Two years ago Adrienne Kaplan made a series of large paintings inspired by the preamble from the Declaration of Independence, especially the last four words: “We hold these truths to be self-evident, that all men are created equal, that they are endowed by their Creator with certain unalienable Rights, that among these are Life, Liberty, and the pursuit of Happiness.”

In the late spring of this year as the weather accommodated she started walking the path that circumnavigates the Huron River at Gallup Park, enjoying this great park with others. She decided to come to paint. After several sittings she recognized this as another location of “The Pursuit of Happiness”.

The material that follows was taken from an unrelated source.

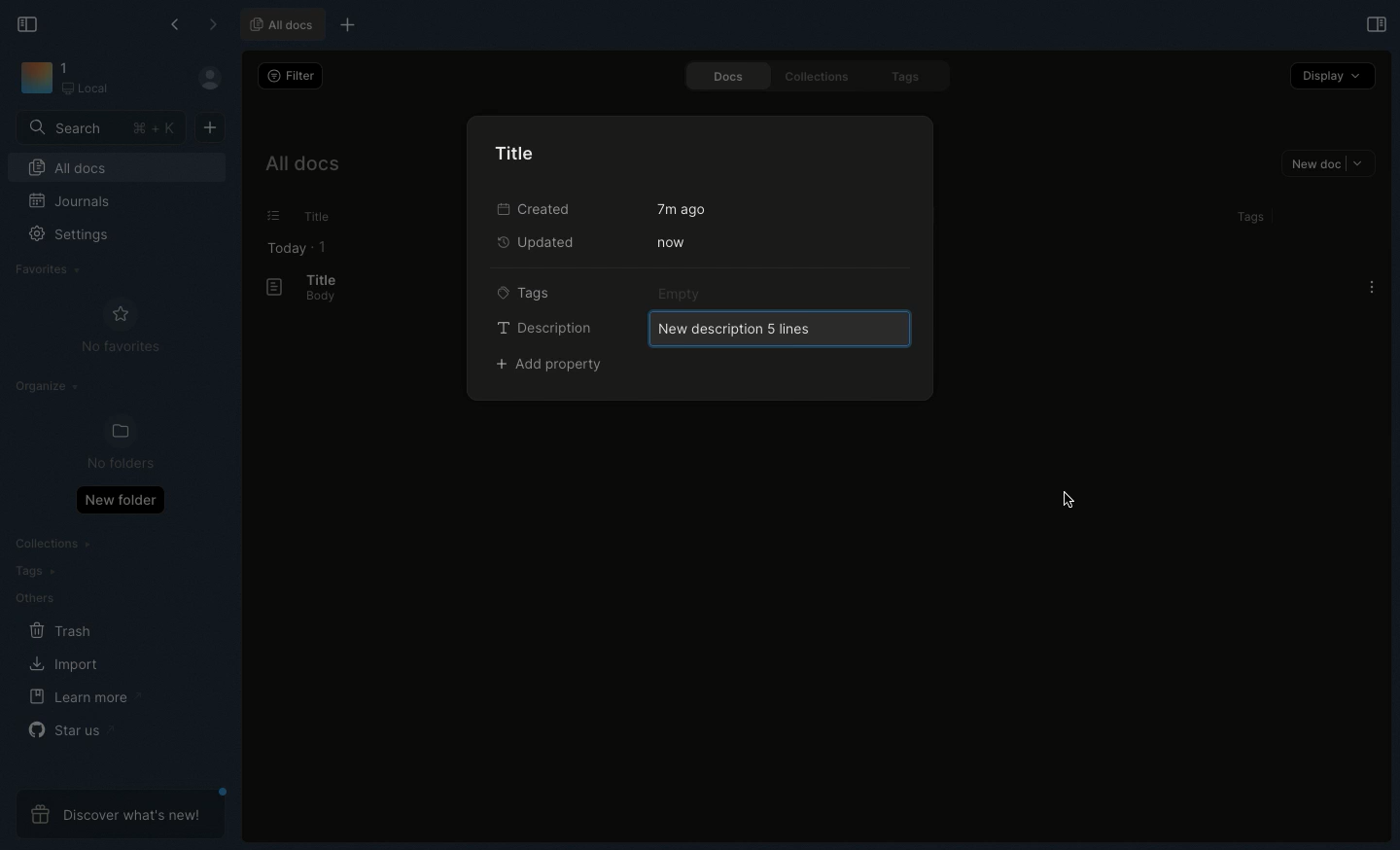  What do you see at coordinates (909, 78) in the screenshot?
I see `Tags` at bounding box center [909, 78].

“It may sound corny”, she writes, “but here again, I had come upon a small piece of humanity at peaceful leisure. Then I remembered all sorts of connections: George Seurat’s painting Sunday on La Grande Jatte and Stephen Sondheim’s musical theater production Sunday in the Park with George, based on Seurat’s painting; paintings by Giorgione and Watteau; Manet’s painting Luncheon on the Grass; and the mid-20th century comedian, Stan Freberg’s schtick about ‘The Purfuit of Happineff’. I painted on sight and took oodles of photos with my iPhone. Later I selected the references I wanted to work from and made the two large paintings in the studio.”

“This is a terrible period of events on earth. I don’t know if it is hopeless to show conversation, peace, tranquility, even joy, but it is what I saw and have tried to tell. It’s my pastoral, my bucolic. These are of Utopia. This does exist. Small pieces of pleasure do exist. We The People enjoying company, or solitude in the out of doors.”

Upon discovering packages of 8 x 10 sized canvases while on vacation in Maine, Kaplan made the decision to paint a series of “postcard” paintings on this theme. Her method: slap on an underpainting and then using lots of acrylic pigments and medium, bring this to a point of understandable imagery.